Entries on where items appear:
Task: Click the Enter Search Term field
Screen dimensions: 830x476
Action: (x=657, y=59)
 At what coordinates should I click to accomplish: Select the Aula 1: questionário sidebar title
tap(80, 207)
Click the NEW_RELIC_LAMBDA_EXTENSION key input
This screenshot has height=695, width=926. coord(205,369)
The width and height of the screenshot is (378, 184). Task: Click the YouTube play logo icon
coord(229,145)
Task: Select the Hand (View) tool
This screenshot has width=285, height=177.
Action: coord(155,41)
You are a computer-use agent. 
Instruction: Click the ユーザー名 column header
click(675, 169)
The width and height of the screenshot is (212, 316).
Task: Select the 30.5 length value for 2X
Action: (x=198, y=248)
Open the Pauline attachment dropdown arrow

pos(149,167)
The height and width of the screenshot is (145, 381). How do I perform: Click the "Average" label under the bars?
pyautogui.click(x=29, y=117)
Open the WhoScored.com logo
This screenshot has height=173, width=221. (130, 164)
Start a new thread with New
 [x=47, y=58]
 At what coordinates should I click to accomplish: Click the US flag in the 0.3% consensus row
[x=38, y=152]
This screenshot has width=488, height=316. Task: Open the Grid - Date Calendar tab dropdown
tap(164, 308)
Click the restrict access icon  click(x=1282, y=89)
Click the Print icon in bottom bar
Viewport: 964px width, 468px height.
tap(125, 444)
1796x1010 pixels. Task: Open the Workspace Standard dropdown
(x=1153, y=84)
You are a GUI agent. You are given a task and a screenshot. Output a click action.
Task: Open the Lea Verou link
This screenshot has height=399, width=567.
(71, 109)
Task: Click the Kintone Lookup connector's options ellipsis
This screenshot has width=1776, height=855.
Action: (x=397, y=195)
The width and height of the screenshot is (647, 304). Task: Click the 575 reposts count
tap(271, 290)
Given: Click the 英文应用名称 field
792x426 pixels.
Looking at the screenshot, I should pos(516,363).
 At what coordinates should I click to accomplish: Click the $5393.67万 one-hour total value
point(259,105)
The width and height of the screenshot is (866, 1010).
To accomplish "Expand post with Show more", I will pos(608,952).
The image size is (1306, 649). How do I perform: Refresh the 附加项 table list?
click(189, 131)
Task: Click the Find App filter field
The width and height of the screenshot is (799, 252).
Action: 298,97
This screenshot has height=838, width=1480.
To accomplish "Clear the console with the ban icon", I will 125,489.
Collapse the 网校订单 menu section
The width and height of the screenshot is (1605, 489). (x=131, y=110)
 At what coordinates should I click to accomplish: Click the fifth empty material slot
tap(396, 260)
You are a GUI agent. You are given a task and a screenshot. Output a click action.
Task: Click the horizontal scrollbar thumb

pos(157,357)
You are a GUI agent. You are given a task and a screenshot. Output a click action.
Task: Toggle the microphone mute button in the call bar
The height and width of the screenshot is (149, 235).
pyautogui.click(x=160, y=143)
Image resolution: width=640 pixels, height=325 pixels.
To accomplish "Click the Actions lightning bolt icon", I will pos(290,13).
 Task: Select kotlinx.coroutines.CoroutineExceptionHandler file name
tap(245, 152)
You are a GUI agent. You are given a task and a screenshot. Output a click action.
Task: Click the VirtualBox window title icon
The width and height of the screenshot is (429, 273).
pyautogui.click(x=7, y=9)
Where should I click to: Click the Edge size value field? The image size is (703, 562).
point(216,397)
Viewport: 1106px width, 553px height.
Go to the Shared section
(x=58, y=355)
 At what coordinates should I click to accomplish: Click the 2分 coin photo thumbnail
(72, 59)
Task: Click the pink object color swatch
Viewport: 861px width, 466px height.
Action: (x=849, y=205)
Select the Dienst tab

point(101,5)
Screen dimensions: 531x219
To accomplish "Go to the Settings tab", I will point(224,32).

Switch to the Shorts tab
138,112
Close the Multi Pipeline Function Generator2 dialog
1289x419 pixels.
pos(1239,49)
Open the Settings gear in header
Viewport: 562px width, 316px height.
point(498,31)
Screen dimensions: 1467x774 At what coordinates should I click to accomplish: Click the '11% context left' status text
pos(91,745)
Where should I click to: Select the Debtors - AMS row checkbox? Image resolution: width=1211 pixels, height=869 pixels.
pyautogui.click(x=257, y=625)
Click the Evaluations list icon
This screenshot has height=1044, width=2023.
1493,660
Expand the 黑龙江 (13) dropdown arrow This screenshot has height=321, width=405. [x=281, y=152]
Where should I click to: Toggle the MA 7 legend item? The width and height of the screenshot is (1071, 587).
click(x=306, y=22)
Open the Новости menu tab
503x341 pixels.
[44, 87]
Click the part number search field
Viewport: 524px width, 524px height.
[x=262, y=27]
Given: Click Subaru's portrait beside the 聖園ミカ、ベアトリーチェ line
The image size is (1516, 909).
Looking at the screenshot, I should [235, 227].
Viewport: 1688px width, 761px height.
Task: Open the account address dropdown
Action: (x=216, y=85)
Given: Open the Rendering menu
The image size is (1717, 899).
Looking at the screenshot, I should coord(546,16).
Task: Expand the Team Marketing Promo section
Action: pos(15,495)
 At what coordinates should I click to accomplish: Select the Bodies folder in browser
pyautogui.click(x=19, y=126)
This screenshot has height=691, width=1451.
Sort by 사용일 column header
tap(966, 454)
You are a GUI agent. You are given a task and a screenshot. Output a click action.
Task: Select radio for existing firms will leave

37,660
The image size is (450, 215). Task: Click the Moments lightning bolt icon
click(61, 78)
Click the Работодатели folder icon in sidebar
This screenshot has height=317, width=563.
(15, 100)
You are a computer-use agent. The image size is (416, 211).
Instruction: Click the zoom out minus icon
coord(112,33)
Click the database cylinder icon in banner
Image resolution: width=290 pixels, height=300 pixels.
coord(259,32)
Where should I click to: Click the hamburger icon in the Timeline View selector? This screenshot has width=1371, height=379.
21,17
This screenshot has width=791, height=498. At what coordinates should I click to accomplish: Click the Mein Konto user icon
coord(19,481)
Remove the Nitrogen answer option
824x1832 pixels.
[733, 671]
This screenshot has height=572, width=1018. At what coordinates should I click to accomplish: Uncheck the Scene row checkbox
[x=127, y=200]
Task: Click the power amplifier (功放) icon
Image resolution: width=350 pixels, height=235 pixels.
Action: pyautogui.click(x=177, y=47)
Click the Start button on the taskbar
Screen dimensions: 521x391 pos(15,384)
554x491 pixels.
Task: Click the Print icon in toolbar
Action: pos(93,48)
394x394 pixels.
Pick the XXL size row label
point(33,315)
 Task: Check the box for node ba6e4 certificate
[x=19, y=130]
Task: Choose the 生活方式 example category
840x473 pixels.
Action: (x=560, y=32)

• **What you are asked to do**: Rewrite everything in the listing above from the line containing "Image resolution: width=640" down to the line containing "tap(245, 152)", requests included. Multiply each click coordinate in the answers by 0.95 and round to whole numbers, with halves rounded up.

• **Problem solution**:
Image resolution: width=640 pixels, height=325 pixels.
To accomplish "Click the Actions lightning bolt icon", I will pos(276,12).
 Task: Select kotlinx.coroutines.CoroutineExceptionHandler file name
tap(233, 144)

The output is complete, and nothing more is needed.